To up your batting average:
— Try using individual false lashes to add length and thickness
— Break out your eyelash curler. “Curling your lashes raises them up and away from the eyelids and so makes your eyes look bigger and more lifted,” he says.
— Apply two-three light layers of mascara, versus one heavier one to create naturally longer and thicker looking lashes without clumping.
Brow in: “A well-shaped brow can make the face look more lifted and defined,” Barnes notes. “Pencil thin eyebrows look harsh and severe. Overly bushy ones can make the eyes look heavier.”
Plump them up: “As we age our lips get drier and thinner so keeping them moist by using creamy lipstick formulas is essential,” Barnes says. “Topping lipstick with gloss will also make your lips appear fuller because of gloss’ light-reflecting properties.”
Think natural: But that doesn’t mean neutral. “Beigey nude lip colors can literally “eliminate your mouth, while too dark or bright colors can not only wash out the complexion but make lips look thinner,” Barnes says. “When Jennifer’s character was older we gave her an extra matte, drying purple lipstick and it definitely did the trick.” The best lip tints, Barnes notes, are the ones that closely match your lip’s natural color pumped up a notch or too.

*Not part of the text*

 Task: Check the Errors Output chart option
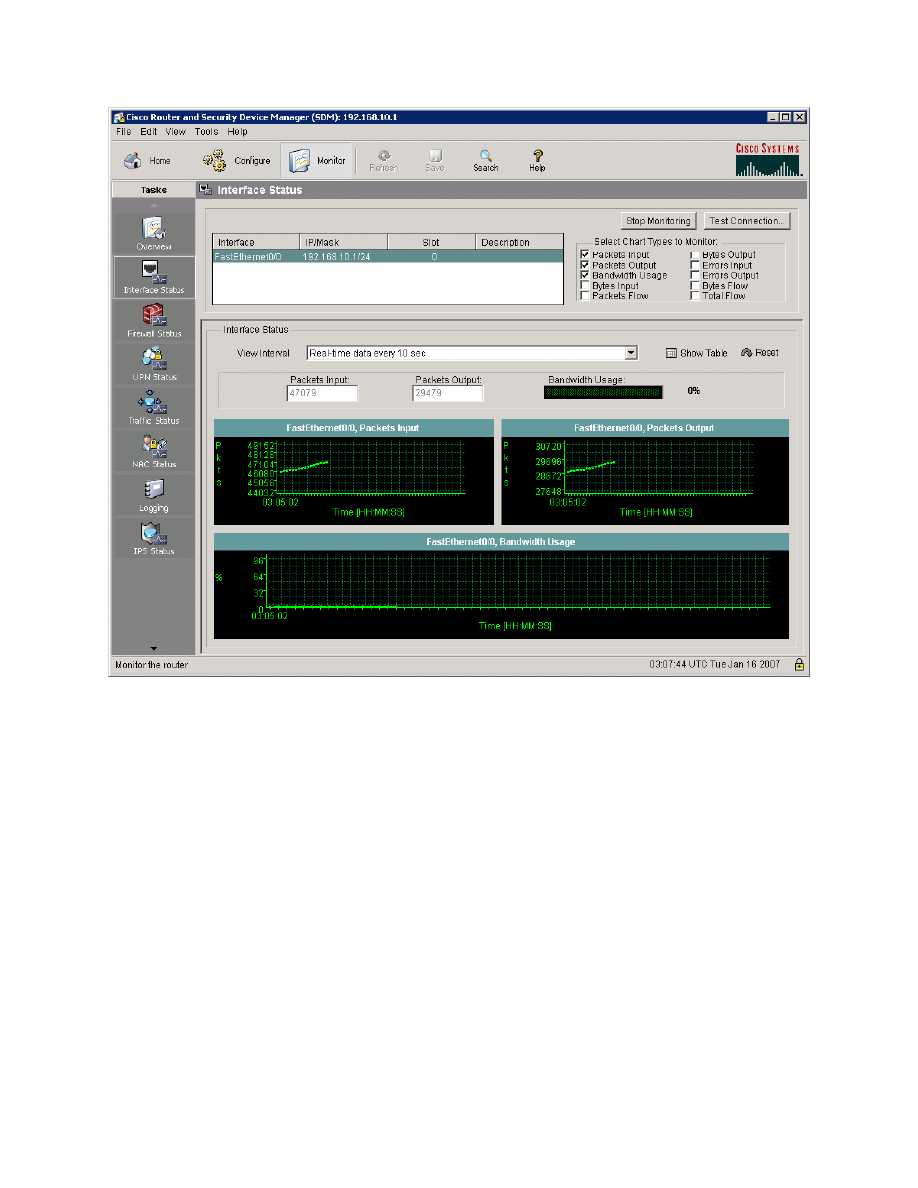click(x=695, y=275)
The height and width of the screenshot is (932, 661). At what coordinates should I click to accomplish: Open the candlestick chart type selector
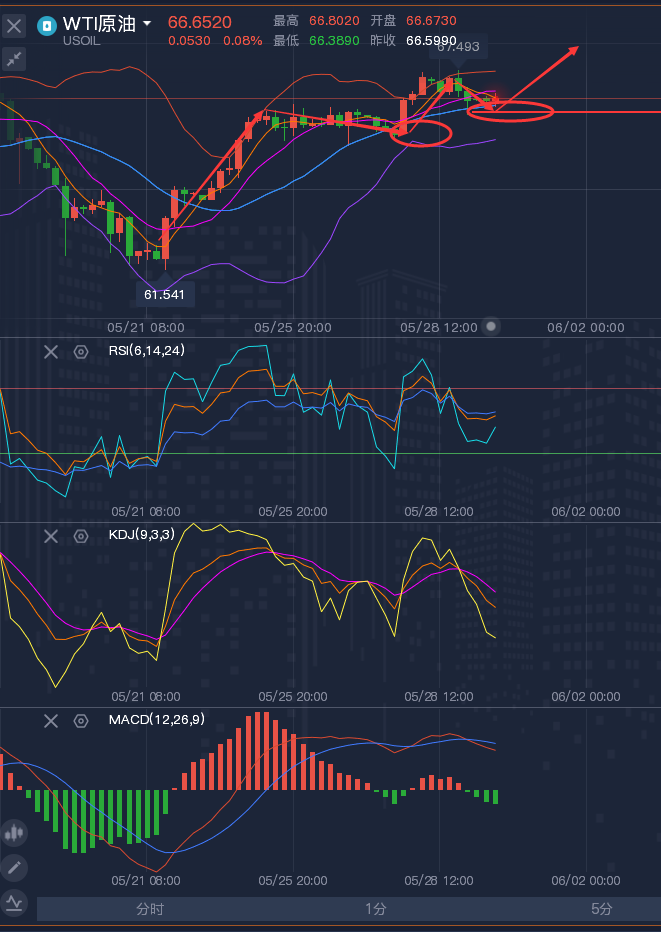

Celebrity makeup artist Scott Barnes has worked on numerous films and covers for magazines, such as Marie Clare, Rolling Stone, Vanity Fair and Harper’s Bazaar. He is the creator of the Scott Barnes Cosmetics Line, which is sold on QVC, at select Saks Fifth Avenues, and Holt Renfrew. The first specially created Scott Barnes beauty boutique in the U.S. was recently installed at Equinox Fitness Clubs’ West Hollywood location. His first book is due out in early 2008.